Only the plotline concerning the businessman Boria (Ivan Urgant) and his friend Zhenia (Sergei Svetlakov) has been continued from the original film through to the third installment. Once bachelors on the eve of marriage, they are now fathers, each of whom has a son named Boria. The two provide comedic relief and star value (Urgant has his own late-night talk on Russia Channel One). As they become involved in a series of unlikely situations, they accidentally end up on a bus that takes them to a psychiatric ward, but are able to escape and make it back in time to Boria’s apartment before their wives (both of whom are named Olia) return from a day at the spa, none the wiser. Besides this duo, three other vignettes have survived, all of which appeared only in Six Degrees of Celebration 2. If Urgant and Svetlakov are the late 20s/early 30-something generation, the other male buddy couple consists of the young 20-somethings: the snowboarder Dima and the skier Grisha from Perm'. In Yolki 3 they try to avoid Russian selective service. With the snowboarder’s sidekick girlfriend and a slightly inappropriate grandmother, the vignette is full of humor, in a film dominated by romantic interest. A third continued vignette involves a university professor, played by Gosha Kutsenko. Kutsenko represents the middle-aged generation with grown children, and in this film he plays the role of the philandering but apologetic husband, who has to win his wife back after she discovers he has been disloyal to her.

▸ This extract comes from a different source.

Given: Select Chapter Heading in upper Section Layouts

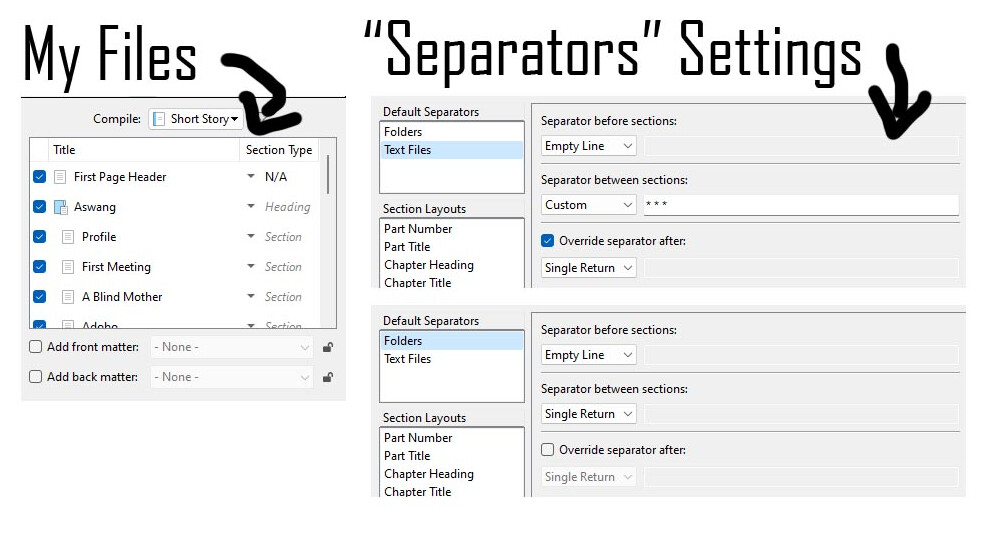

Many of the characters and vignettes from Six Degrees of Celebration and Six Degrees of Celebration 2 do not appear in this film. They are not even referenced, as if they had never existed. The dropped episodes are replaced with new romantic lines, all of which revolve around one new male character and one new female character meeting each other in the “real” world with the help of internet-based technology. Similar to the other vignettes, each episode interpellates the spectator through a protagonist of a specific, under-35, age-range. In the same generation as Boria and Zhenia (early 30-something) is Denis, who ekes out a humble, yet honorable living as a doctor in Novosibirsk. The videotape of Denis and Masha’s last days in high school functions as a marker of the young professional generation. Denis and Masha each have a copy that they watch nostalgically. The two are able to reconnect when Denis sends Masha a friend request on Facebook and finds out that, even though she lives in Moscow, she is in Novosibirisk for the weekend. Denis tries to impress Masha with the financial success that he has not had, and the unfolding of the plot concerns the resolution of miscommunication and misplaced priorities. If this vignette is about reconnection, the one that concerns the 20-somethings involves a different dynamic, fitting to the featured generation: meeting for the first time in person after a long-distance internet relationship. Vika is supposed to meet her beloved in the airport, but her concern for others and her relentless honesty keep stalling her, and a misunderstanding at an ATM even causes her to end up in jail under suspicion of thievery. In these episodes, older generations are absent without explanation or they are enablers and advocates of the young, such as the retired bachelor, Nikolai Petrovich. He forces Vika to leave him (even though he is unwell) to meet her love interest on time.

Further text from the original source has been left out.